Agreed that profile inheritance gives much more flexibility and it is a powerful feature that needs considerable effor to design and implement with good UX. I would not prefer to make this one solution of all features. Its best if some small features can be supported independently and this is one of them.

@brettcannon There is no hierarchy supported here. A setting to application settings list will be applied to all profiles and cannot be overridden at profile level.

brettcannon commented 1 year ago

There is no hierarchy supported here. A setting to application settings list will be applied to all profiles and cannot be overridden at profile level.

So I can't set a default indentation level for e.g. Python files, but then override that in a profile that is specific to a workspace/repo?

sandy081 commented 1 year ago

Thats correct

cweagans commented 1 year ago

I'm not sure how a settings block that applies to all profiles actually helps. Profile inheritance seems like it'd be much more useful and solve several outstanding issues. It also seems relatively straightforward to design, especially since there are extensions in the marketplace that have already solved the problem in an elegant, usable way.

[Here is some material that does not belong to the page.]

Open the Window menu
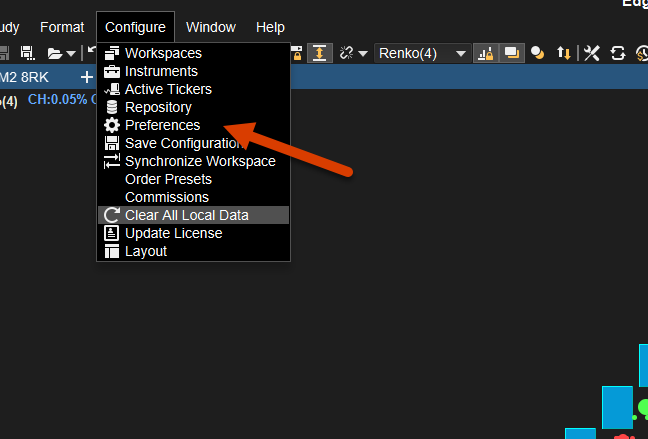Viewport: 648px width, 439px height. (x=211, y=27)
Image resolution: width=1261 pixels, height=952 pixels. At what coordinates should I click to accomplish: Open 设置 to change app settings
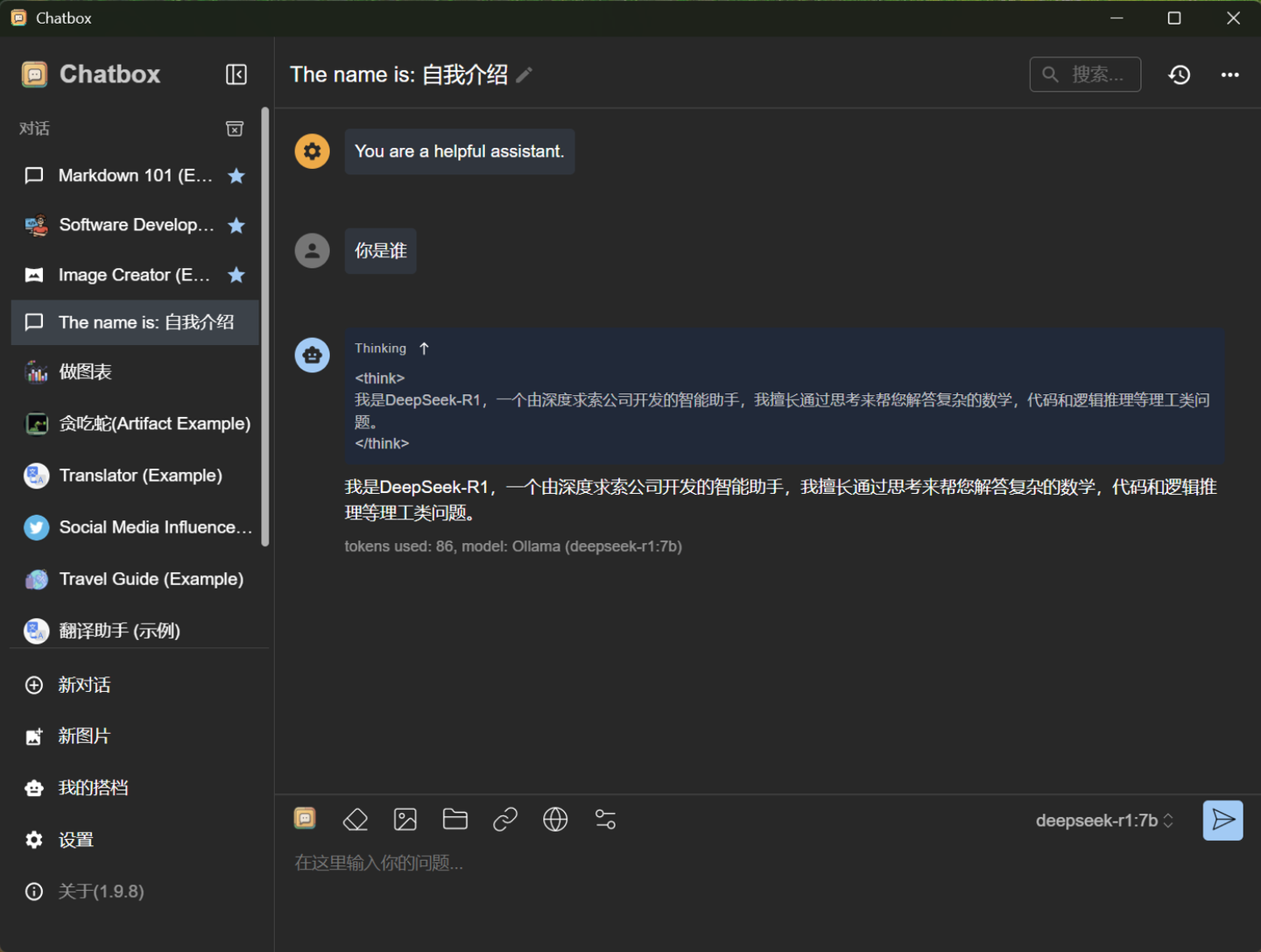[75, 839]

Can you help shed some light on why the path that you've outlined is better?

sandy081 commented 1 year ago

These two are different requirements. Inheritance is much a bigger feature than this. Why would I like to inherit if I want just one setting to be applied across all profiles?

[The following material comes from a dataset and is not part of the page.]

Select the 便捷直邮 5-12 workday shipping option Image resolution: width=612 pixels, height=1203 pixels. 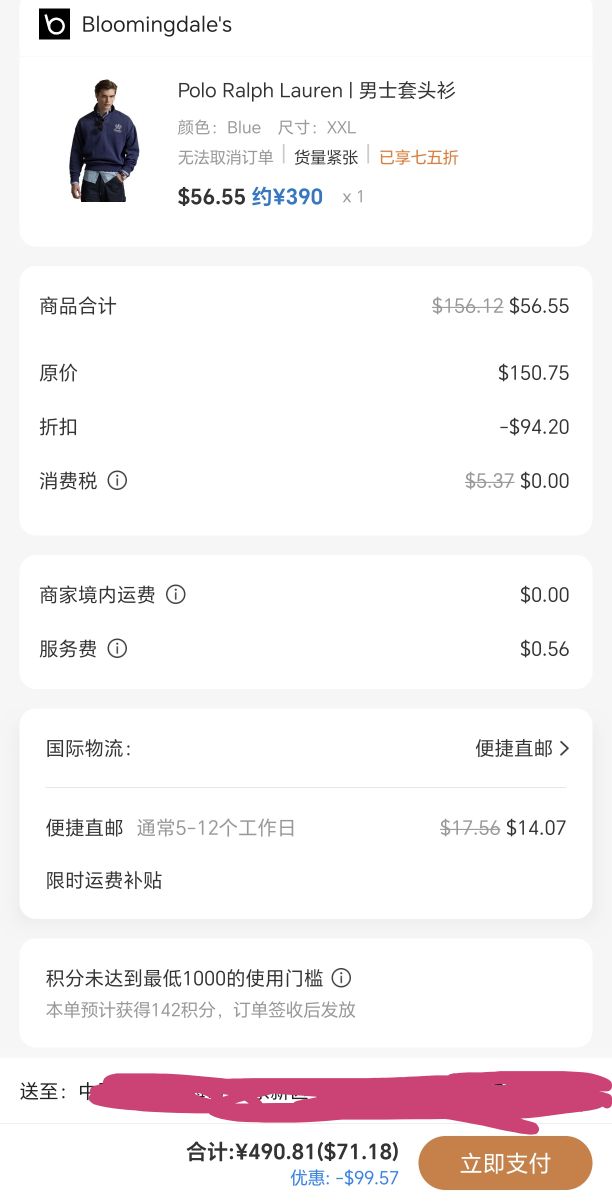click(306, 828)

cweagans commented 1 year ago

IMO, it's extremely rare for one setting to be the same across all profiles. Inheritance solves both cases though.

galloppinggryphon commented 1 year ago

IMO, it's extremely rare for one setting to be the same across all profiles. Inheritance solves both cases though.

I think previous posters have demonstrated that it's not a rare or unusual use-case to share settings between profiles. Not just shared plugins, but settings that configure the workspace, like "editor.minimap.enabled": false.

Some plugins just make more sense if they're 'global' by default, e.g. Project Manager, or themes.

The statusbar-commands plugin differentiates between global/user settings and profile settings. It applies settings under statusbar_command.commands from the profile settings and statusbar_command.applicationCommands from global/user settings. So that's one way of doing it.

cweagans commented 1 year ago

The statusbar-commands plugin differentiates between global/user settings and profile settings.

Why should every plugin implement that differentiation when there's a relatively straightforward way of having VS Code itself handle it? Profile inheritance solves both use cases: config applied across all profiles and config that is only set in one profile (that is either not set in the base profile or is overriding the base profile).